Whatever their problems may be, each series is inescapably international in nature. The Formula One season includes races on five continents. CART this year held its first race in Japan, and also stages races in Brazil, Australia, and Canada. IRL races only in the U.S., but most of the cars are made by the Italian company, Dallara. Most CART cars are British built.

George said he created the IRL partly to give more chance to American drivers. Only a third of CART drivers are American, while two-thirds are American in IRL.

''There was never an opportunity for young American drivers who had come up through the ranks,'' he said. ''It became very important for the driver to bring money.

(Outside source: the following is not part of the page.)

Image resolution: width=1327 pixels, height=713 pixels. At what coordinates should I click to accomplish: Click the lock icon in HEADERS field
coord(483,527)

And a lot of the European and South American drivers would be able to bring money. I just wanted to create more of an opportunity, but not to the exclusion of any other drivers or of any other country.''


IN THE 1950s, Formula One drivers who drove at Indy gained world championship points. George is negotiating with Bernie Ecclestone, Formula One's commercial promoter, to hold a U.S. Grand Prix at the Indy 500 track. This would mean using only part of the oval, and building the rest of the track in the infield.

The CART race Saturday will reach over 60 million viewers in 180 countries. Its races draw about 1 billion viewers annually. Formula One claims a total of 5 billion for its season. The IRL series is not a big draw, but the Indianapolis 500 will attract 110 million viewers.

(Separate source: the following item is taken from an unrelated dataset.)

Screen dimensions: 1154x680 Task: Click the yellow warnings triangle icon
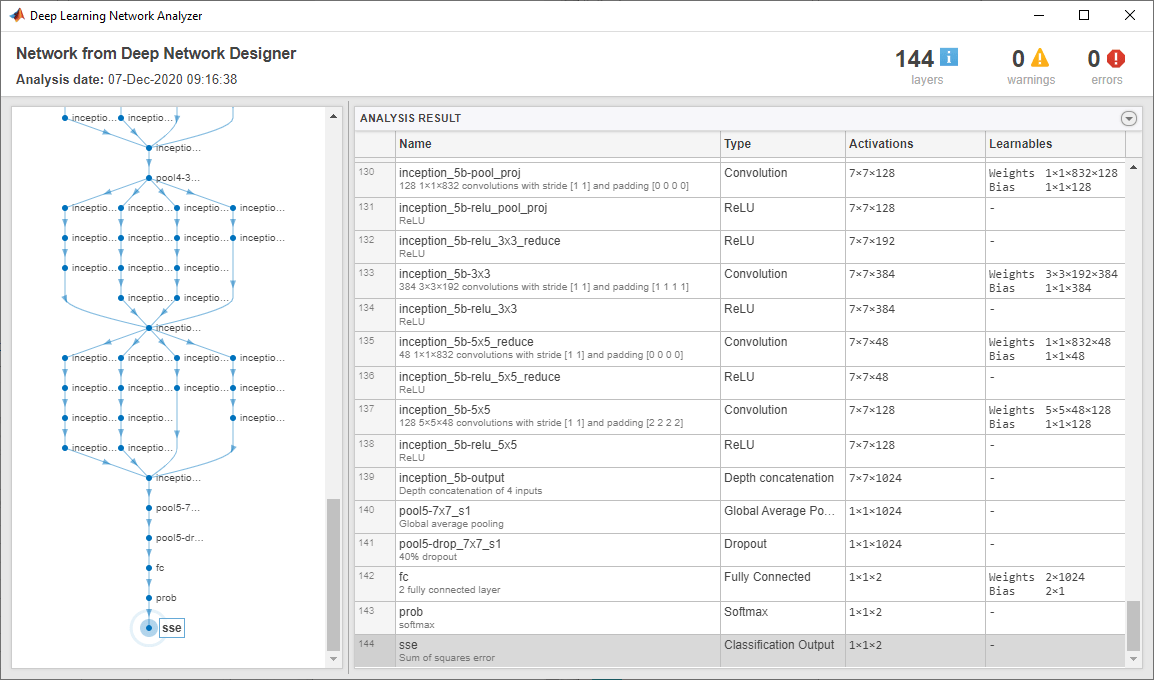1040,58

The Indianapolis 500 is also a huge draw at the track, attracting close to 400,000 spectators.

Rhys Jones, a fan who lives in Indianapolis, said that local residents ''see it as their civic duty to fill the stands.''

Ticket sales have been down since CART's withdrawal, but that means that instead of having to pay scalpers two to three times their value, fans can get tickets when they want them.

''Which, to me, is progress,'' Jones said.